== Record set ==
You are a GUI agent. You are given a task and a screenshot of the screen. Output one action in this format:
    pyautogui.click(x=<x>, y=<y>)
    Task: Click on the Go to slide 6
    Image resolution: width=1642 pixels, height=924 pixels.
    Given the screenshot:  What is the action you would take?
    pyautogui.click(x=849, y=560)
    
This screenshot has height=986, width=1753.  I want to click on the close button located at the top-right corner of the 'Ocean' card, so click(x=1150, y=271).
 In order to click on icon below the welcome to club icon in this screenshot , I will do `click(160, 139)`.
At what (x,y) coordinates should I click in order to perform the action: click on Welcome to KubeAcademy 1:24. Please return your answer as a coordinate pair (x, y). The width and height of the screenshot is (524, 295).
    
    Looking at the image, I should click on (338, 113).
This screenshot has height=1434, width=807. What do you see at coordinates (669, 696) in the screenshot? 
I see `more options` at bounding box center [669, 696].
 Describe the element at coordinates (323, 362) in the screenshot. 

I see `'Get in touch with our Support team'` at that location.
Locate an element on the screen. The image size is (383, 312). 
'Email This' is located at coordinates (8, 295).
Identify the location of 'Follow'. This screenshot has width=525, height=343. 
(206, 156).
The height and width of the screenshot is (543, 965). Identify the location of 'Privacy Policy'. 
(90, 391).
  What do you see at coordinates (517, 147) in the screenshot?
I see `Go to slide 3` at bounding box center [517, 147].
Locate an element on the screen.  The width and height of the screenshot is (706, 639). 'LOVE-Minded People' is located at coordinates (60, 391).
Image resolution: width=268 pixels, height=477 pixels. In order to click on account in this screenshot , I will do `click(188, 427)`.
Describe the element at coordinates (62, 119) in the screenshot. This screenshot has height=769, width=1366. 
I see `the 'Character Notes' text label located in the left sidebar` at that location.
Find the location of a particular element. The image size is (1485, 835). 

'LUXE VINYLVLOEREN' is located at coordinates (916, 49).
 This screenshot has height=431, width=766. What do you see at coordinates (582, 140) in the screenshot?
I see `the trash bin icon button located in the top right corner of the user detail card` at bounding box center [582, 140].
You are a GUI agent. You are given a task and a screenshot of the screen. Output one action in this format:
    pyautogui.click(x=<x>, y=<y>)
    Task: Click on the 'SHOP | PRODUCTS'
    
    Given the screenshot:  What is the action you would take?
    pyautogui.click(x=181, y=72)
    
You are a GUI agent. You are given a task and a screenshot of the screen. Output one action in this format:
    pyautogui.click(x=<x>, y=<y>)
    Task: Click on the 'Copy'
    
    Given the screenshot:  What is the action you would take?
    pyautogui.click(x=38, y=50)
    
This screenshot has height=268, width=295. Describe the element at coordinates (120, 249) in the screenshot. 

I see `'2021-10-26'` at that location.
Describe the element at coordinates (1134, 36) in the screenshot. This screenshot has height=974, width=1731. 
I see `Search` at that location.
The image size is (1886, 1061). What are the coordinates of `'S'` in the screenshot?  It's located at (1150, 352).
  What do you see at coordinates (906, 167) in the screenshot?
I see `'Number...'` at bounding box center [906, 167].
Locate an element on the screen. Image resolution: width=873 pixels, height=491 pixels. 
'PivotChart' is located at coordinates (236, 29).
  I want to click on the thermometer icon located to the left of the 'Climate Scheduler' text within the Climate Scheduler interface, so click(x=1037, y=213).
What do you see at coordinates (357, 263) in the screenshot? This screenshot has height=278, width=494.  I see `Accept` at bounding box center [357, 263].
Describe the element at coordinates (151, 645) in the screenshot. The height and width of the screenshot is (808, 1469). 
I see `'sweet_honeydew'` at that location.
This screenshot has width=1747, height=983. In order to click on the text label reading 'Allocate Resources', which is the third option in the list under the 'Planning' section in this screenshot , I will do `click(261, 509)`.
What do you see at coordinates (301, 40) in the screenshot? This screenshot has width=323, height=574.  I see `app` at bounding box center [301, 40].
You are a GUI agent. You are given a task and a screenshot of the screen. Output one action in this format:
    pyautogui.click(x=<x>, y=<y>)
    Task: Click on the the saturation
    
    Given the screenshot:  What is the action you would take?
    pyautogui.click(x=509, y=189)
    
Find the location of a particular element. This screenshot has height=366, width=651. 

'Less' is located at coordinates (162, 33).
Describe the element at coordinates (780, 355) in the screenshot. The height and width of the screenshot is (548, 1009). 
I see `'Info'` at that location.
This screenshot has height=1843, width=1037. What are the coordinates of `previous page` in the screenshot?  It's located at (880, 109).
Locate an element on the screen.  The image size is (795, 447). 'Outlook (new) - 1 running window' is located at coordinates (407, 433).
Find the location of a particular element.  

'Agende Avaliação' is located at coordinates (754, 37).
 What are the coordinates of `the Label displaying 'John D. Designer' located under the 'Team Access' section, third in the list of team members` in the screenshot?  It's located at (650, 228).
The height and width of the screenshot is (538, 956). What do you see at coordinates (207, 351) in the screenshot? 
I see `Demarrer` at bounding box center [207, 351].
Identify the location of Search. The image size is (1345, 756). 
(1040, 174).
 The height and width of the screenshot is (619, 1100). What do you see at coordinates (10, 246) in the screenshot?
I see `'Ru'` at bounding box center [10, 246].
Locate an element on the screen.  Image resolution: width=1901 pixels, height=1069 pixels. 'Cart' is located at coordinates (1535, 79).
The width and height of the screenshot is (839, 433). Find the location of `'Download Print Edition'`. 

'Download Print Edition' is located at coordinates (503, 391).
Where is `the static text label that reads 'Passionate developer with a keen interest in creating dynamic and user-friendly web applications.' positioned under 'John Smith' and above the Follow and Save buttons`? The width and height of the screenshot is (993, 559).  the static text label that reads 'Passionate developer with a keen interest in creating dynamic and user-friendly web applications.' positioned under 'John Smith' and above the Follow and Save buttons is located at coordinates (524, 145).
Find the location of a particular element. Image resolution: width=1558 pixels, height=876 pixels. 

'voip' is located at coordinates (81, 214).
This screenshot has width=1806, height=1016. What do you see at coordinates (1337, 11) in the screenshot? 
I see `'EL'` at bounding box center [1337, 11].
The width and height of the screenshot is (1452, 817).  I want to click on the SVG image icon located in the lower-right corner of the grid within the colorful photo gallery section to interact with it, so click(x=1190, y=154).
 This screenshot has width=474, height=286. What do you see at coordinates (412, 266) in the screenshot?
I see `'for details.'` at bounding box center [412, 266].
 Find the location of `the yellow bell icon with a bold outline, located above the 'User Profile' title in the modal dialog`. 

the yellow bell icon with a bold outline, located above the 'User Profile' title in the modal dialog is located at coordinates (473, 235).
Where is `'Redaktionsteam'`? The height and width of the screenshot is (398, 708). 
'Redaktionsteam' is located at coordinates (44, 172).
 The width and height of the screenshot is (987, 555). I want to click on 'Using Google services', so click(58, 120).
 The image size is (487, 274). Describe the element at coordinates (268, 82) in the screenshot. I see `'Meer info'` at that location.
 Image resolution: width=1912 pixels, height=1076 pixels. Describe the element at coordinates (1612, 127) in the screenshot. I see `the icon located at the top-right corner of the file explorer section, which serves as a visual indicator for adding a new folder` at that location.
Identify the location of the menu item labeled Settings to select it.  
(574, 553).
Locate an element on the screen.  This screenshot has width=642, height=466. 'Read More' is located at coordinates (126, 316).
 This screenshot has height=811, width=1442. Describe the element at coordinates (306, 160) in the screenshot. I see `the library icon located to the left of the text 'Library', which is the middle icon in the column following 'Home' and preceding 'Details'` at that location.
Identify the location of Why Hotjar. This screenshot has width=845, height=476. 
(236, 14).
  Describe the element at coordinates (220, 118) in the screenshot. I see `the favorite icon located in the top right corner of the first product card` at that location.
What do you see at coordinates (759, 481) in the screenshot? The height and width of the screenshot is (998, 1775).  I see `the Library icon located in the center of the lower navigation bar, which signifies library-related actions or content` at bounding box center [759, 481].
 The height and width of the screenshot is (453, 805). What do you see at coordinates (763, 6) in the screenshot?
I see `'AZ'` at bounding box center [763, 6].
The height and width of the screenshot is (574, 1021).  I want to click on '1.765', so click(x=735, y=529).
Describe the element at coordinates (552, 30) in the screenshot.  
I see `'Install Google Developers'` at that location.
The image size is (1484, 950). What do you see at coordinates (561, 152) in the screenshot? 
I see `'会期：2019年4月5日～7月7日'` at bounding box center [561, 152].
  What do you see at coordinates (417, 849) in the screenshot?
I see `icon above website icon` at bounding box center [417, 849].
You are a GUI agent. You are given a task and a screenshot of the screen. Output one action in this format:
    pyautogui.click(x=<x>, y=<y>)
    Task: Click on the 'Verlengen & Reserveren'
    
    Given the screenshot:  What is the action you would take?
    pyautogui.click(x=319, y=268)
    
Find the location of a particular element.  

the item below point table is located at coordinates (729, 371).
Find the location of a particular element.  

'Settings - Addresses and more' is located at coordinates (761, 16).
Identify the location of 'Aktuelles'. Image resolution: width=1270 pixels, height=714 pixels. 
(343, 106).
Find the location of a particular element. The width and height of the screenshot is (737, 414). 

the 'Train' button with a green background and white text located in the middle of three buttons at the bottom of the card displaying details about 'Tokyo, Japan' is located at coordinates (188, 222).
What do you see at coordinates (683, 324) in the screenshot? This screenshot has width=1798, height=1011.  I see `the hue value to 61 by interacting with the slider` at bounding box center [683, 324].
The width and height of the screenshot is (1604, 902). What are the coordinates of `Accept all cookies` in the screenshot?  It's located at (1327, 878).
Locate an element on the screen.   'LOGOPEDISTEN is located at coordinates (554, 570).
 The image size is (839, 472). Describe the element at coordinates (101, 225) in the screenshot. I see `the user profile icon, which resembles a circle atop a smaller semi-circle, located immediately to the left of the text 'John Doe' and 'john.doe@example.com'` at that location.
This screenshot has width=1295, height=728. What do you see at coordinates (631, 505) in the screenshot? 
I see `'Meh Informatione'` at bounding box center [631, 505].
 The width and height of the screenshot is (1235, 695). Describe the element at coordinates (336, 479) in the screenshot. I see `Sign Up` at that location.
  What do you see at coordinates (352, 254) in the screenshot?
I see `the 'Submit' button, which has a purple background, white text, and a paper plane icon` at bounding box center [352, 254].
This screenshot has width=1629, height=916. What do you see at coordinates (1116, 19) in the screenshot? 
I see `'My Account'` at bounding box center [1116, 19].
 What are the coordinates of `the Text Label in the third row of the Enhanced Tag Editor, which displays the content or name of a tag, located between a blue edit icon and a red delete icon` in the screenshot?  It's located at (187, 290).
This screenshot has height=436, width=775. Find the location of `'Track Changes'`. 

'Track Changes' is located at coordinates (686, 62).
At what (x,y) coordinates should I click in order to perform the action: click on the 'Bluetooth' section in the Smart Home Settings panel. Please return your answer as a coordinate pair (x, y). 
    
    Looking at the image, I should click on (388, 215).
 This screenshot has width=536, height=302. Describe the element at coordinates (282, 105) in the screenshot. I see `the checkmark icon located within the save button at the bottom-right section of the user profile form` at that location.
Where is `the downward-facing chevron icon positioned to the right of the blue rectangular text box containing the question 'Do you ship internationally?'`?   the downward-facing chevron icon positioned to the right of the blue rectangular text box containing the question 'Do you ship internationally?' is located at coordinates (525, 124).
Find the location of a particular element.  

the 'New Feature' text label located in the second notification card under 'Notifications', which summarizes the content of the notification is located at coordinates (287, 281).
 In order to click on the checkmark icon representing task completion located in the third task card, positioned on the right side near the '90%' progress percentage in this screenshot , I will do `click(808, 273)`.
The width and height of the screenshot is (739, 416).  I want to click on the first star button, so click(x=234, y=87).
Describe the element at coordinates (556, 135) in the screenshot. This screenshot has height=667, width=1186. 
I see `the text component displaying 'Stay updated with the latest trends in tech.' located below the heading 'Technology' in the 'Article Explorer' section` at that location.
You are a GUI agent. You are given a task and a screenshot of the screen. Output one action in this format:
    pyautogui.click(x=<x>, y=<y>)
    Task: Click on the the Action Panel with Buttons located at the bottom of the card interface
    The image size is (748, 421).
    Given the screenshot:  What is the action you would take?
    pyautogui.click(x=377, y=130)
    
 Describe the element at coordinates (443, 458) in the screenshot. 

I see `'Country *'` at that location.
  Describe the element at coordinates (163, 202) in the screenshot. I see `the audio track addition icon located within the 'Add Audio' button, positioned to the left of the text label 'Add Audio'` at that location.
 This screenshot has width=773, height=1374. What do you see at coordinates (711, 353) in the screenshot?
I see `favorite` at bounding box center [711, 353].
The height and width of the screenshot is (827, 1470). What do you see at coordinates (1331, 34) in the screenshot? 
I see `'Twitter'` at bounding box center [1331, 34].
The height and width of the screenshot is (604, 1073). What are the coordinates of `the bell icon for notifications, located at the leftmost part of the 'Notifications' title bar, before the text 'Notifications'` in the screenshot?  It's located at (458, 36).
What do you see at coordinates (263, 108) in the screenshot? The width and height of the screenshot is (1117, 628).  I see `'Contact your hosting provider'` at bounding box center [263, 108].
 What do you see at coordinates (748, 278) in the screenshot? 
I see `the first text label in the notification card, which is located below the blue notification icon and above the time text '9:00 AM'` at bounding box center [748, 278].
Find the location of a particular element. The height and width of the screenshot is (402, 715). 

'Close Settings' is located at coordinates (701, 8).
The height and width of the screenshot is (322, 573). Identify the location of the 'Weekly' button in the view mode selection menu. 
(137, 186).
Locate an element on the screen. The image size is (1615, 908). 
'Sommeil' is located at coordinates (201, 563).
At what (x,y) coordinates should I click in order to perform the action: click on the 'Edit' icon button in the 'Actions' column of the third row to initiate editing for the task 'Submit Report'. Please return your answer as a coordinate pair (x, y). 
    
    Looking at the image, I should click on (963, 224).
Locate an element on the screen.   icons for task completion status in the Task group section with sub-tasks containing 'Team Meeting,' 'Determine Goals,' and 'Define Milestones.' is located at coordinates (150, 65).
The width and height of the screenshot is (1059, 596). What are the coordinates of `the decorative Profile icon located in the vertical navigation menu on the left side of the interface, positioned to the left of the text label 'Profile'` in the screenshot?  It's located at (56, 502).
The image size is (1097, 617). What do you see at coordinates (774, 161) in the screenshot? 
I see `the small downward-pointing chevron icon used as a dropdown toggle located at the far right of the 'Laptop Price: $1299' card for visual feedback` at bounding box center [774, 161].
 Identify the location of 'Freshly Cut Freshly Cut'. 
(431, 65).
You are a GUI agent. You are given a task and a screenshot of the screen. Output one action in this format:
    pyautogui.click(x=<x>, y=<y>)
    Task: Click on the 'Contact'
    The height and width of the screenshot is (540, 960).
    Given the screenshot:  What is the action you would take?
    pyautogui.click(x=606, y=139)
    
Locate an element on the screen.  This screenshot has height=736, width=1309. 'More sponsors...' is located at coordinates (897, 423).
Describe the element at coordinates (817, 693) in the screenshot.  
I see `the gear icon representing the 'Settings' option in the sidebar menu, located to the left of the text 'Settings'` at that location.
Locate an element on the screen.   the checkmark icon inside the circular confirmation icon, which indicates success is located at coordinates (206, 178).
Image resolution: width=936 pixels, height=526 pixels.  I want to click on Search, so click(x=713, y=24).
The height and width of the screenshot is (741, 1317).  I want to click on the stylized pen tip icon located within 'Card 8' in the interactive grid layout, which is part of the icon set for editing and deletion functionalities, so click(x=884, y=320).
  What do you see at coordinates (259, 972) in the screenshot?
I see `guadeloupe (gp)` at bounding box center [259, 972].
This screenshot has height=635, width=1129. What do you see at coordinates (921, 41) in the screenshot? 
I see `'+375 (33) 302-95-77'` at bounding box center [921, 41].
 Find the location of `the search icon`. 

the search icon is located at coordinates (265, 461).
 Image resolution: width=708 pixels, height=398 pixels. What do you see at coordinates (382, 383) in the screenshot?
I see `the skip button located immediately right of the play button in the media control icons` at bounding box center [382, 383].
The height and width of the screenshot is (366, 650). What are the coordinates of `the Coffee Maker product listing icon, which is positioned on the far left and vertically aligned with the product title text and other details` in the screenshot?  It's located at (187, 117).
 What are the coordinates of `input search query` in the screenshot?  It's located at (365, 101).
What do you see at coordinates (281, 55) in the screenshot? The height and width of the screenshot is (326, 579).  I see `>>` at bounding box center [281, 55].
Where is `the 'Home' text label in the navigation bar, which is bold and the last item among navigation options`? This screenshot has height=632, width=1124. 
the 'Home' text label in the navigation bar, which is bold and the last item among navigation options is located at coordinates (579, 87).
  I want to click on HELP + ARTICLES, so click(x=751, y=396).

== Stated exercise ==
Copy the lines above word for word, beginning at the line that contains "The height and width of the screenshot is (322, 573)." and stopping after the line that contains "The width and height of the screenshot is (1059, 596).".

== Result for this exercise ==
The height and width of the screenshot is (322, 573). Identify the location of the 'Weekly' button in the view mode selection menu. 
(137, 186).
Locate an element on the screen. The image size is (1615, 908). 
'Sommeil' is located at coordinates (201, 563).
At what (x,y) coordinates should I click in order to perform the action: click on the 'Edit' icon button in the 'Actions' column of the third row to initiate editing for the task 'Submit Report'. Please return your answer as a coordinate pair (x, y). 
    
    Looking at the image, I should click on (963, 224).
Locate an element on the screen.   icons for task completion status in the Task group section with sub-tasks containing 'Team Meeting,' 'Determine Goals,' and 'Define Milestones.' is located at coordinates (150, 65).
The width and height of the screenshot is (1059, 596). What are the coordinates of `the decorative Profile icon located in the vertical navigation menu on the left side of the interface, positioned to the left of the text label 'Profile'` in the screenshot?  It's located at (56, 502).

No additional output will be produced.